Сзади из железной калитки тихо выходит Герман Вублер и бесшумно садится рядом с Евой. Она вздрагивает, поворачивается к нему.
Ах, это вы… да, вы пунктуальны… хотя могли бы уж кашлянуть.
Вублер. Простите… виной – моя застенчивость. При дневном свете или полном вечернем освещении я бы никогда не отважился сесть рядом с вами. Благослови, господи, туман. Хотя мы знакомы и не можем заподозрить друг друга в каком-либо коварстве. Так близко (показывает на калитку сзади) мне еще не доводилось ходить на свидание. Сорок лет назад я впервые обратился на улице к женщине. Во время затемнения, темнота придала мне храбрости… мне было двадцать.
Ева Плинт. Та, с которой вы заговорили, была проституткой?
Вублер. Нет, она была продавщицей в обувном магазине.
Ева Плинт. Эрика, ваша жена! Ее история известна по предвыборным брошюрам. Бедняжка, биография образцовой демократки… это, должно быть, грустно. Мне она всегда нравилась. Как она поживает?
Вублер. Хочет и уехать отсюда и остаться. Странно, многие хотят уехать. Вы, наверное, тоже?
Ева Плинт. Как только подумаю об Эрнсте, опять начинаю колебаться. Это зависит также от того, что вы мне сообщите. Так как же его зовут?
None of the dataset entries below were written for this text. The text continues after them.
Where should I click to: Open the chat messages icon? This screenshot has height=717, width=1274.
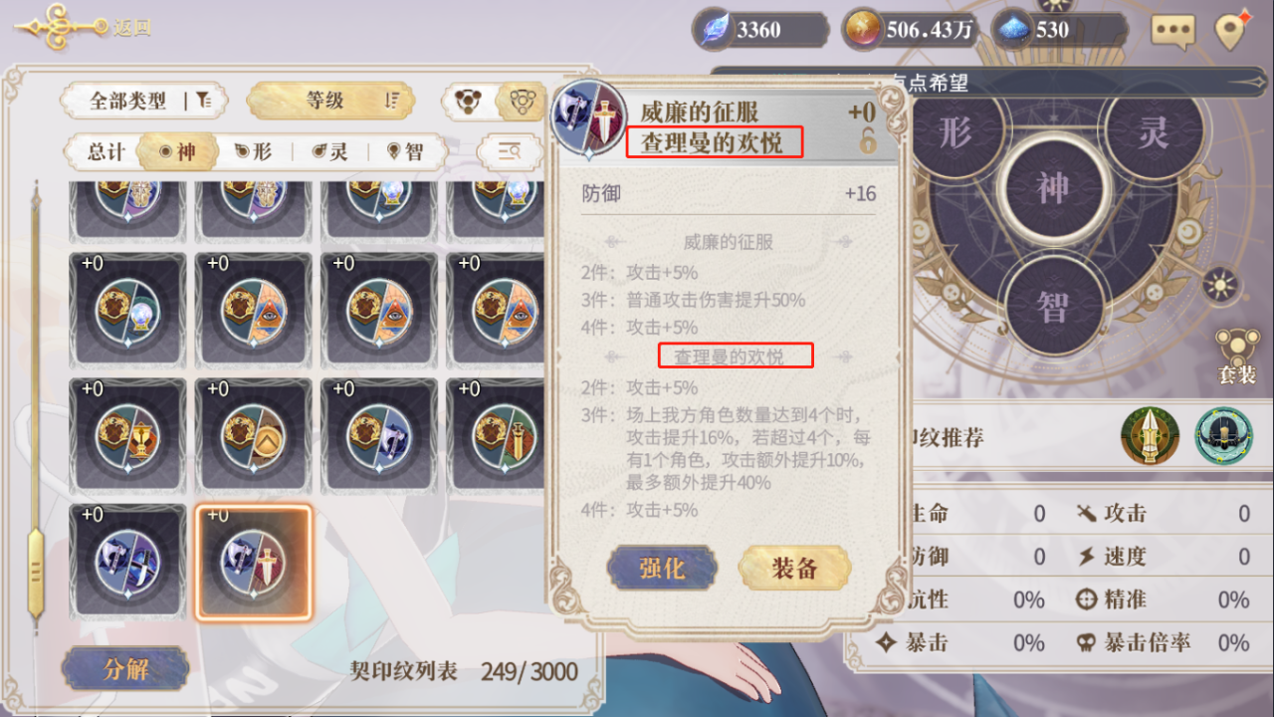click(1172, 30)

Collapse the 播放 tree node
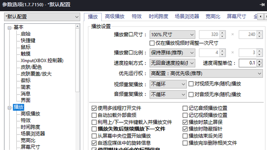9,107
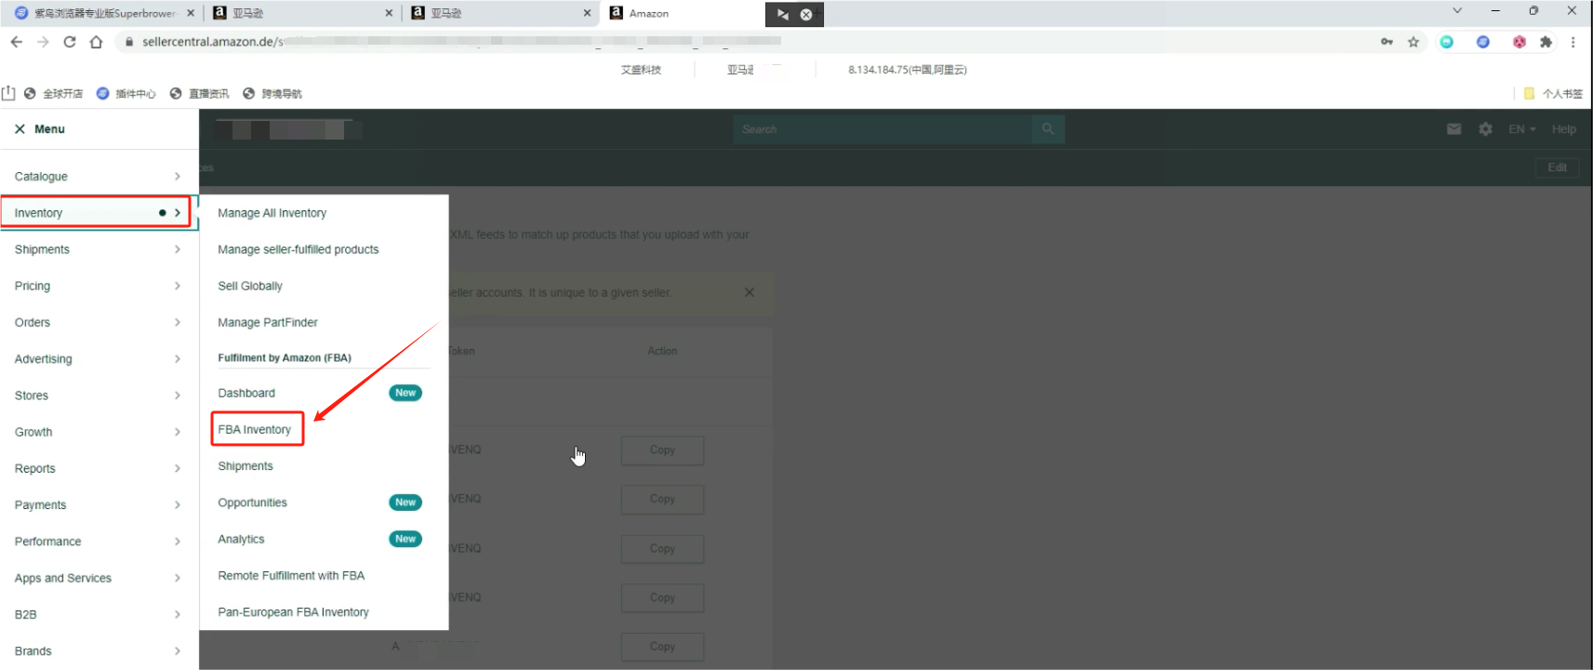Viewport: 1593px width, 670px height.
Task: Expand the Advertising menu section
Action: [x=98, y=359]
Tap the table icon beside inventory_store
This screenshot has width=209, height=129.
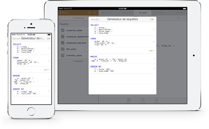(x=63, y=55)

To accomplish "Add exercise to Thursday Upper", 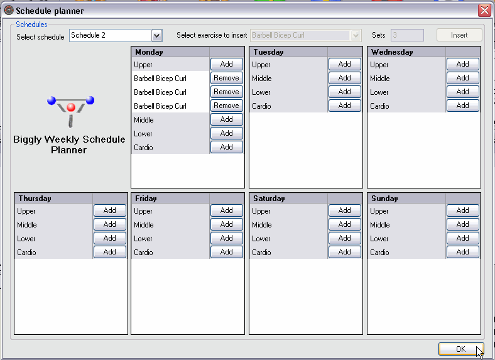I will (109, 210).
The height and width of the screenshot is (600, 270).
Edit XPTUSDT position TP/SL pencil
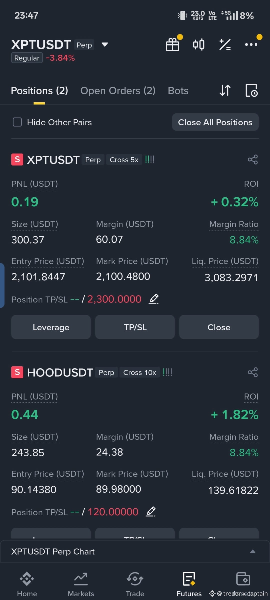(x=154, y=299)
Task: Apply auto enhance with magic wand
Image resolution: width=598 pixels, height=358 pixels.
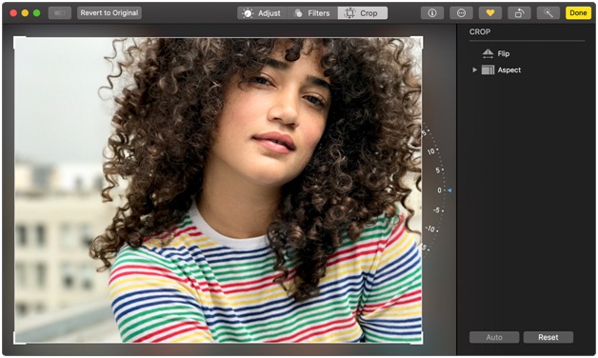Action: 548,13
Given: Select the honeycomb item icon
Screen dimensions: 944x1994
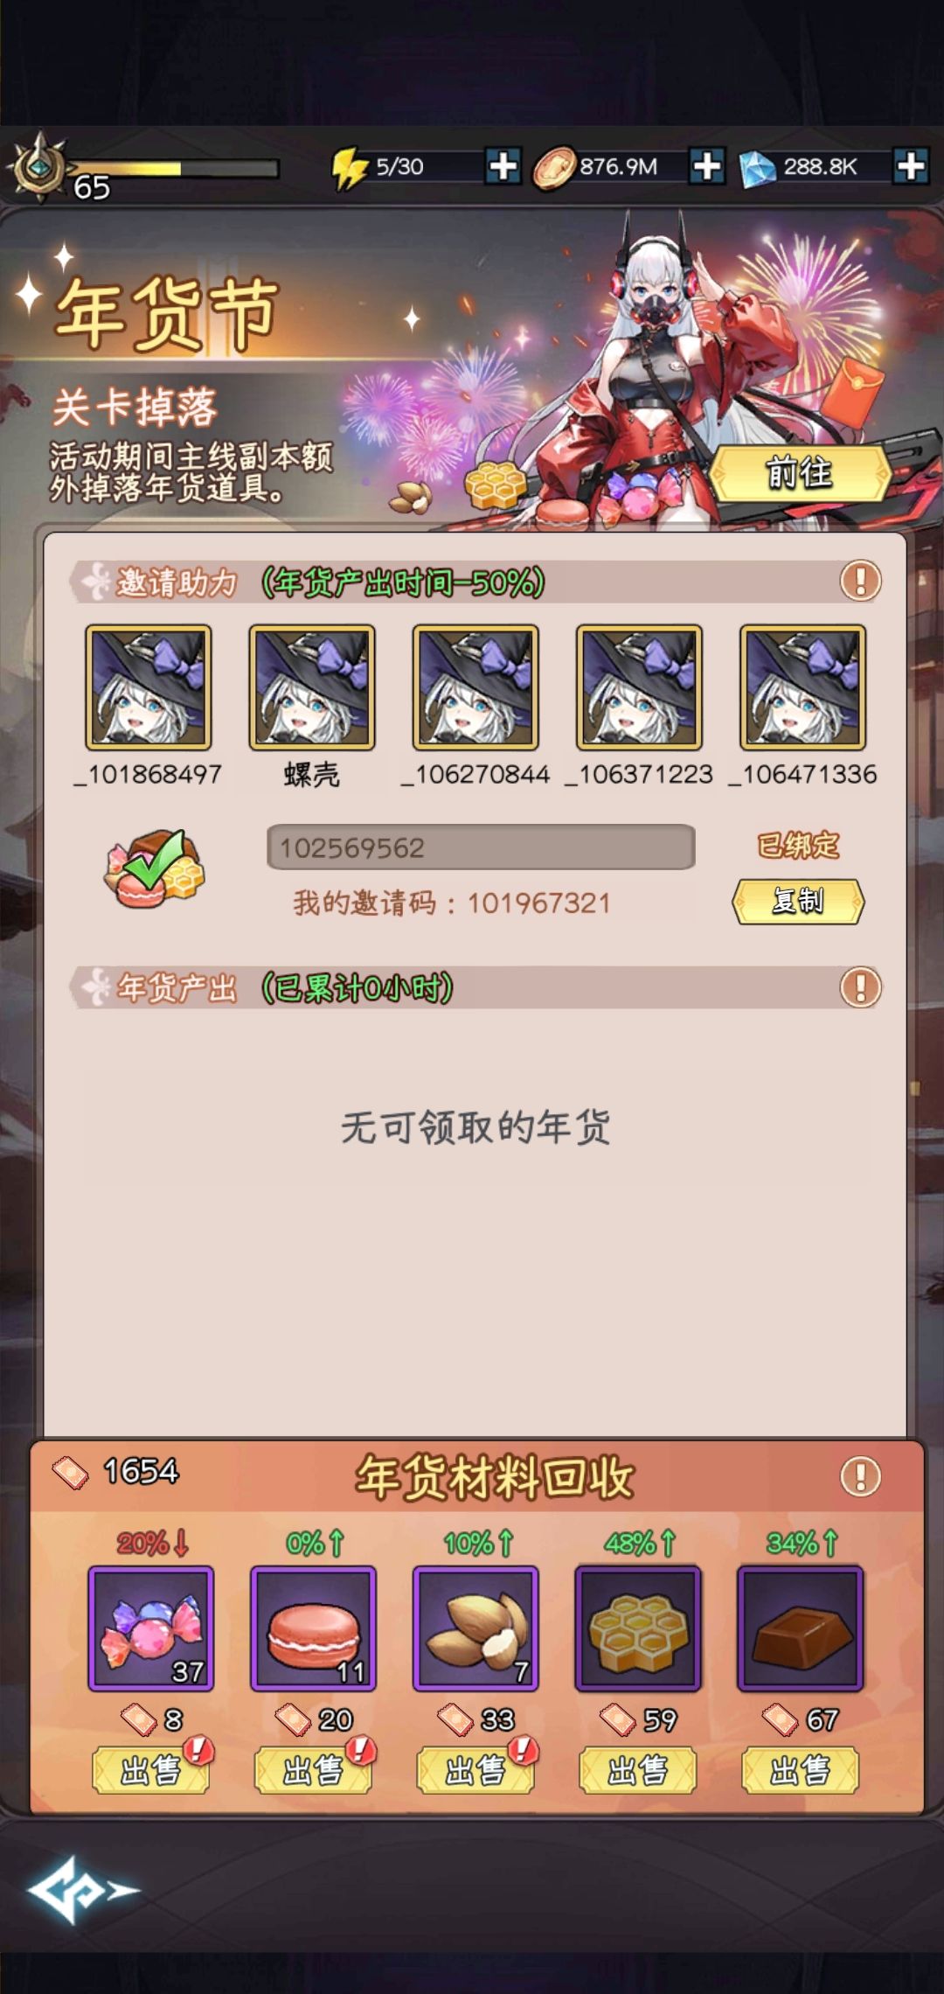Looking at the screenshot, I should tap(638, 1628).
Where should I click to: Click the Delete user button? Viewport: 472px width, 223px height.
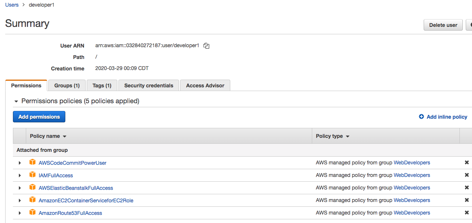(x=443, y=25)
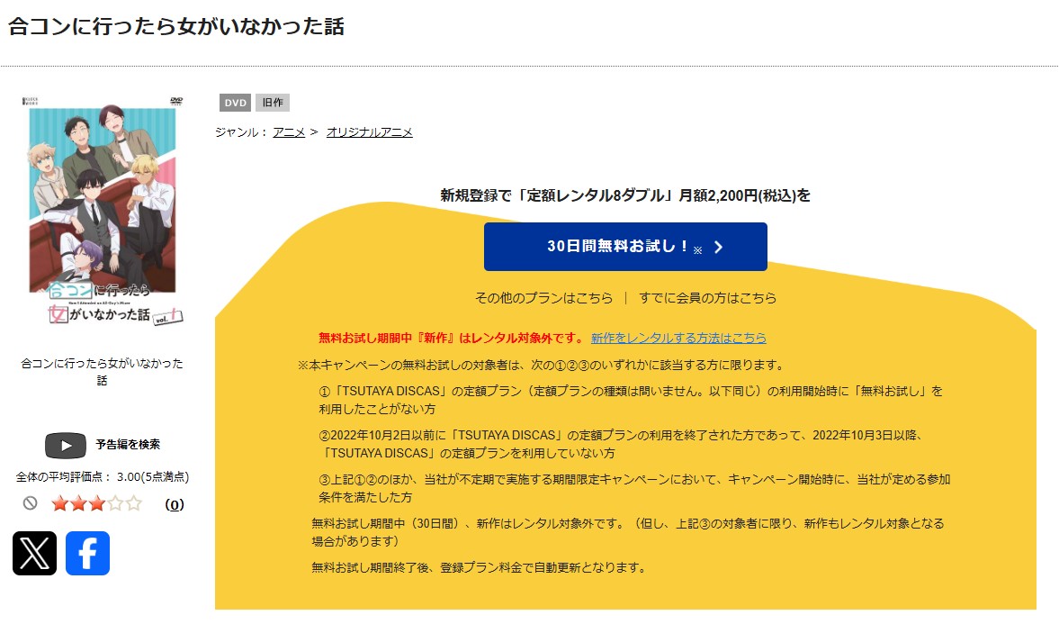Rate the title one star
The height and width of the screenshot is (624, 1059).
(59, 503)
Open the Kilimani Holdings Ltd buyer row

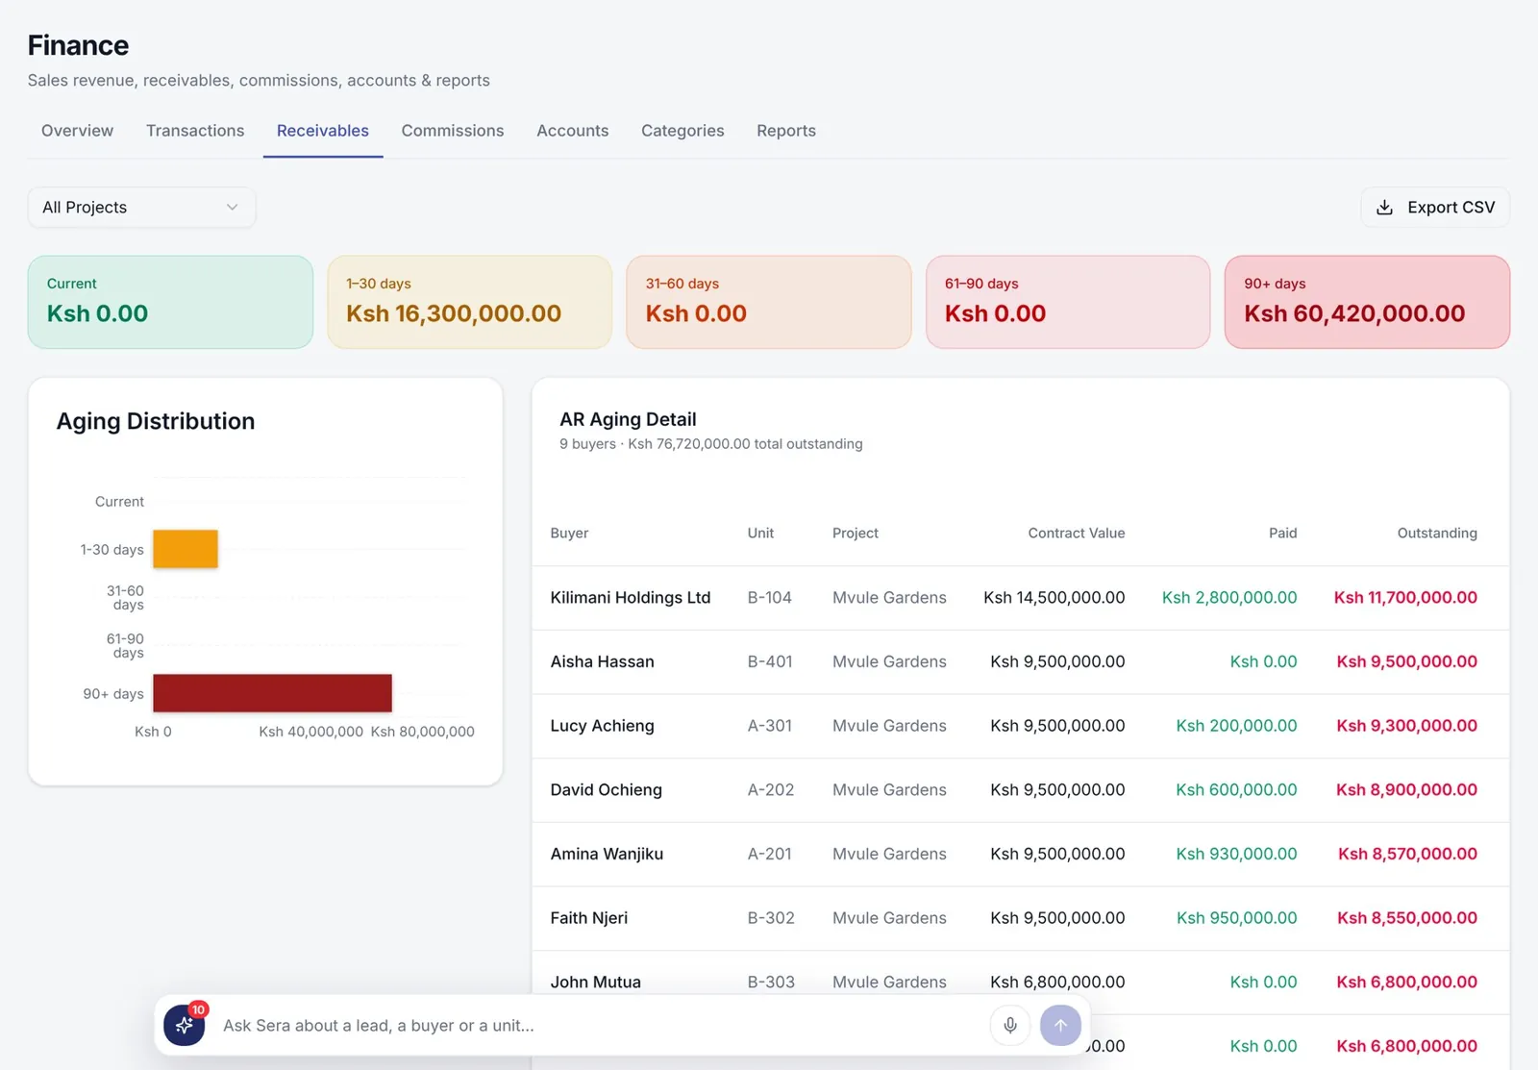1020,598
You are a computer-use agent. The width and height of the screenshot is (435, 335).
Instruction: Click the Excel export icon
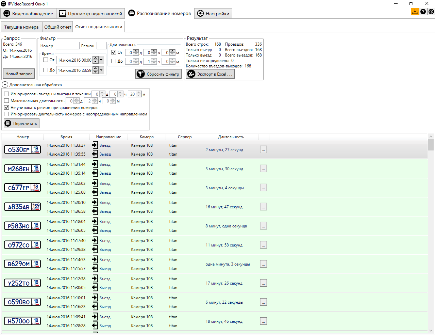[191, 74]
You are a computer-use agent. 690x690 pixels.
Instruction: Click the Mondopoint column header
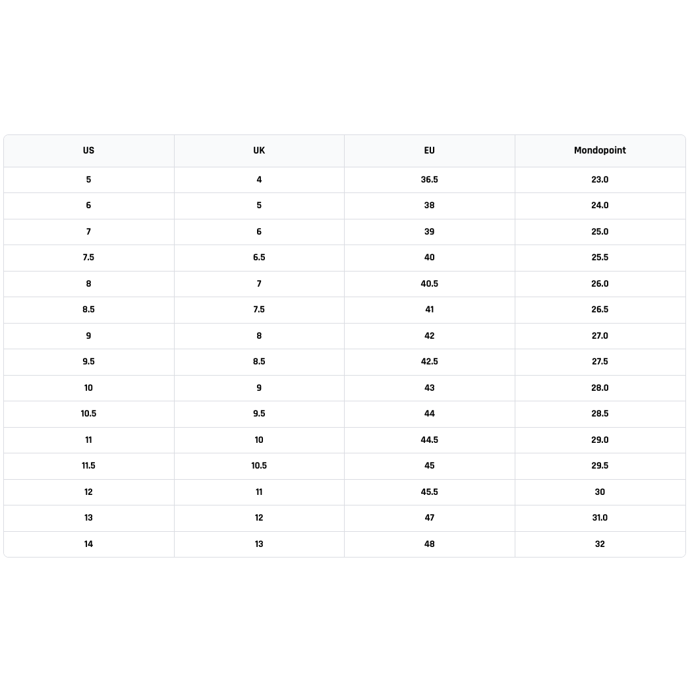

Вублер. Хесус Перес де Легас, тридцать пять лет, кубинец, разумеется, коммунист. Превосходно говорит по-немецки, как вы знаете, учился в ГДР, читал Брехта, Анну Зегерс. Работает здесь в торговом представительстве.
Ева Плинт. Женат?
Вублер. Разузнать это вряд ли возможно. В большинстве случаев они не привозят сюда жен, а доступа к их личным делам у нас нет. Будьте осторожны, милая Ева.
Ева Плинт. Он шпик?
Вублер. Видите ли, все дипломаты в известном смысле шпики. Они пытаются добывать информацию по возможности тактично и легально. Если же они делают это бестактно или же глупо и не совсем легально, то их называют шпионами и выдворяют. Он наверняка не станет расспрашивать вас в лоб…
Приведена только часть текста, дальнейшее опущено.